C’est l’histoire d’une Gruérienne qui vient tout juste de fêter ses 18 ans, il y a 10 jours, et à qui tout réussi. Certes, Mathilde Gremaud est passée par des phases extrêmement compliquées ces derniers mois, mais la retrouver sur le podium olympique vient couronner le travail acharné de cette passionnée de ski. Et lorsqu’on sait que la championne de La Berra est une véritable surdouée, sa médaille d’argent juste derrière sa “grande soeur” comme elle présente Sarah Höfflin est tout sauf un hasard.

“Elle est juste incroyable, prévient justement la nouvelle championne olympique de slopestyle (27 ans). Tout ce qu’elle a fait pour revenir de sa blessure à temps est très impressionnant.” Opérée du ligament croisé antérieur du genou droit au printemps dernier, Mathilde Gremaud a en effet gagné sa course contre-la-montre. “Cette médaille est une récompense pour tout le boulot que j’ai effectué pour revenir, lâche la nouvelle vice-championne olympique. Elle l’est également pour tous ceux qui m’ont supportée et aidée durant cette période. Cette médaille d’argent a la valeur de l’or, de 3, 4, 5 médailles d’or même.” Pourtant, elle a encore failli tout perdre à la veille de l’épreuve olympique.

Les sirènes dans l’ambulance

A l’entraînement, la vainqueur du Big Air X Games en Norvège en 2017 est en effet tombée d’un rail et s’est tapé la tête contre le sol, sans perdre conscience. “Je ne peux pas vous en dire plus, je ne me rappelle de rien, avouait-elle sans détour après la compétition. On m’a montré une vidéo. Je sais que je pleurais, c’est tout.” Après sa mésaventure, aucun risque n’a été pris avec sa santé. “J’ai été transportée à l’hôpital en ambulance et j’ai même eu droit aux sirènes, sourit-elle. Je ne souffrais pas. J’avais un léger mal de tête mais rien de grave.”
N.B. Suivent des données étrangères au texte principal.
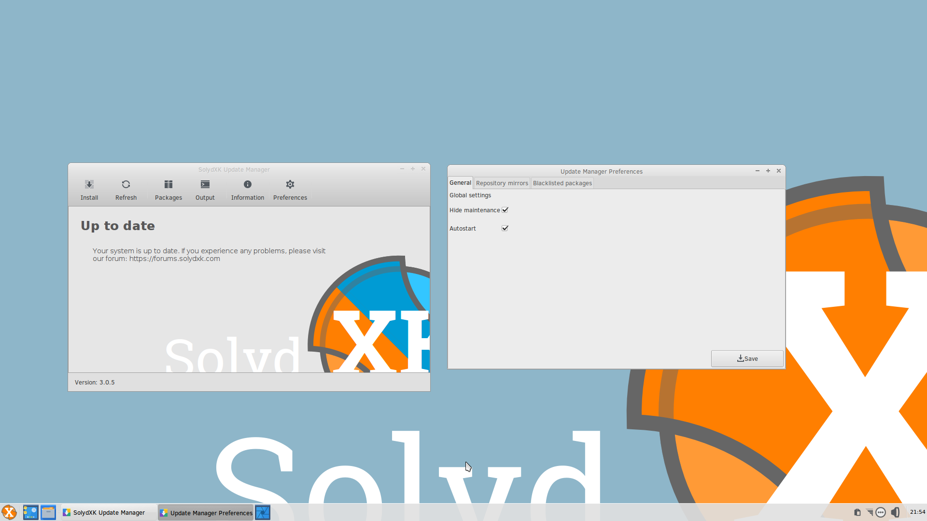
Task: Select the General tab in Preferences
Action: tap(460, 183)
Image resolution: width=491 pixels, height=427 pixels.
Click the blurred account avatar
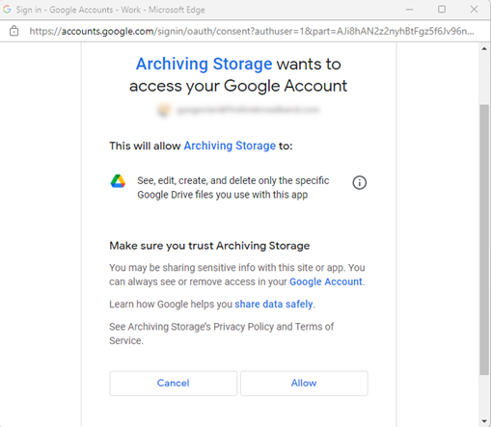[x=164, y=110]
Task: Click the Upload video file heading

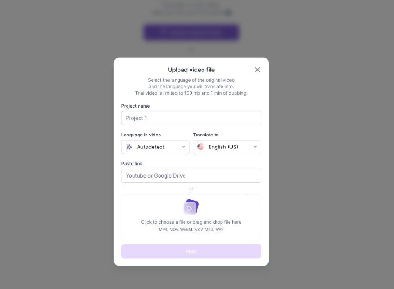Action: click(191, 70)
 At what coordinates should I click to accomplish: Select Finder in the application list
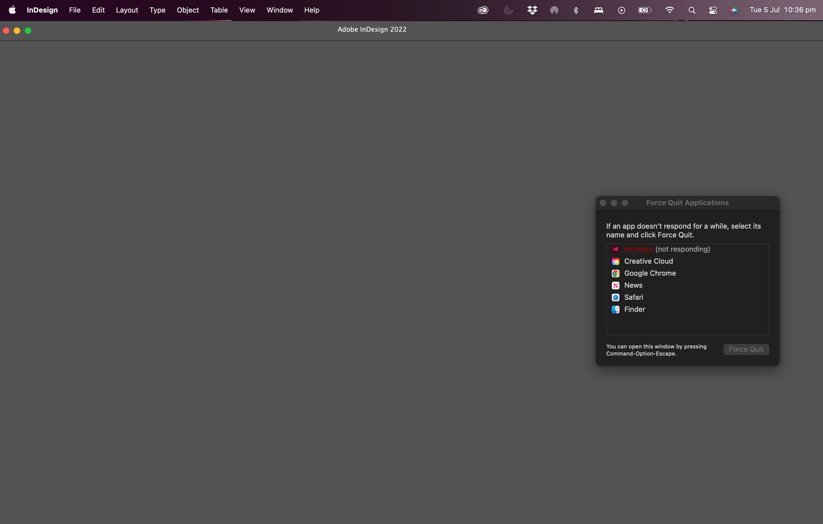pos(634,309)
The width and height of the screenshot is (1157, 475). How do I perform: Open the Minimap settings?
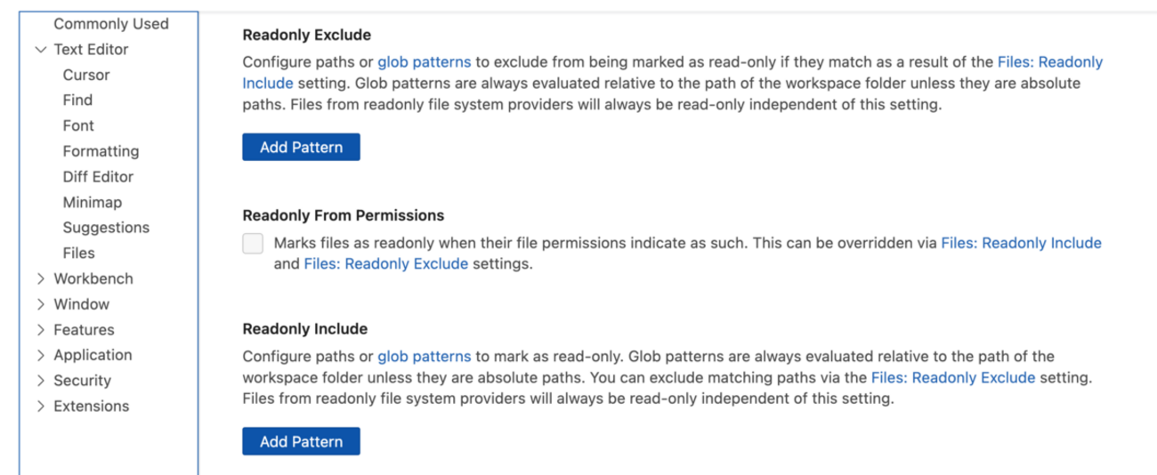[92, 202]
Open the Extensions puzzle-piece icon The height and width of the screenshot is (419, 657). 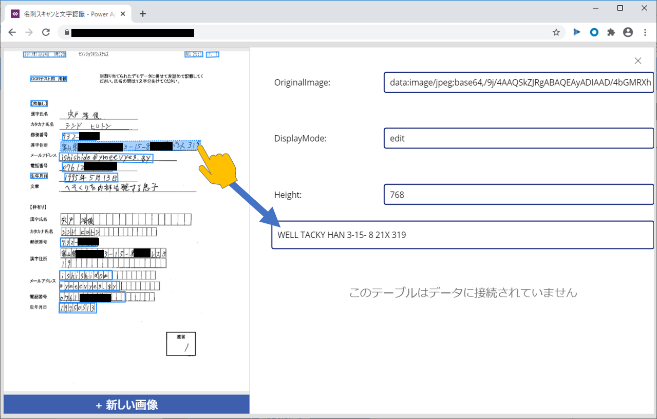pos(611,32)
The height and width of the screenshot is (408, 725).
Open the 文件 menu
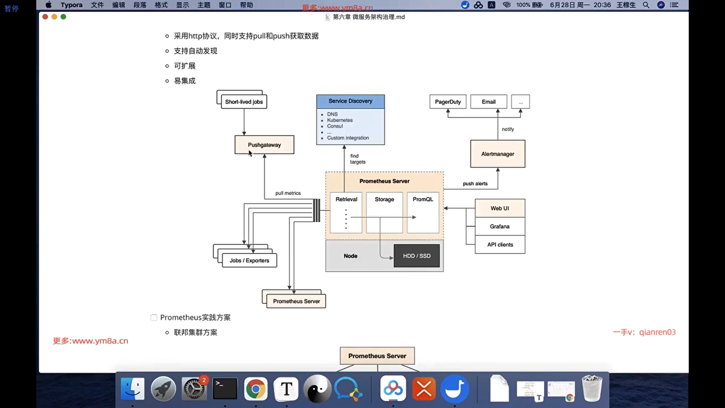coord(97,5)
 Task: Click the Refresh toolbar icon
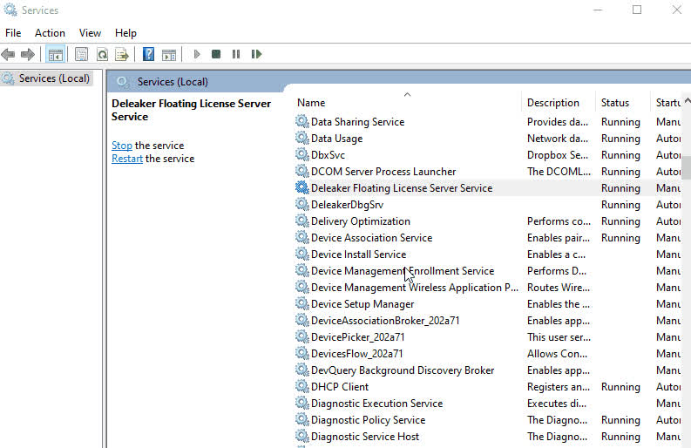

Cependant, pas question pour le staff de Swiss Ski de la laisser participer si le diagnostic d’une commotion cérébrale ne pouvait être écarté. Dans ce dernier cas, 6 à 7 jours de pause au minimum auraient été nécessaires. Un examen au scanner a donc été pratiqué dans l’établissement traumatologie dans la ville de Wonju, à quelques dizaines de kilomètres du Phoenix Park. “J’ai encore pratiqué de nombreux examens neurologiques ce matin pour voir si elle avait des maux de tête ou des vomissements notamment”, avouait le médecin de l’équipe German Clénin, qui a finalement donné son feu vert quelques heures avant l’épreuve.

Aucune pression

“J’étais trop contente quand le médecin m’a dit que je pouvais skier ce matin, raconte la native de Fribourg. Et du coup, avec cette mésaventure, je n’avais plus aucune pression. Etre au départ était déjà une victoire.” Elle se réjouissait par ailleurs d’avoir pu retrouver un tel niveau: “C’est bien, j’arrive à skier comme avant ma blessure au genou. Ici, c’était vraiment la plus belle compétition de ma vie, il n’y a rien à changer.”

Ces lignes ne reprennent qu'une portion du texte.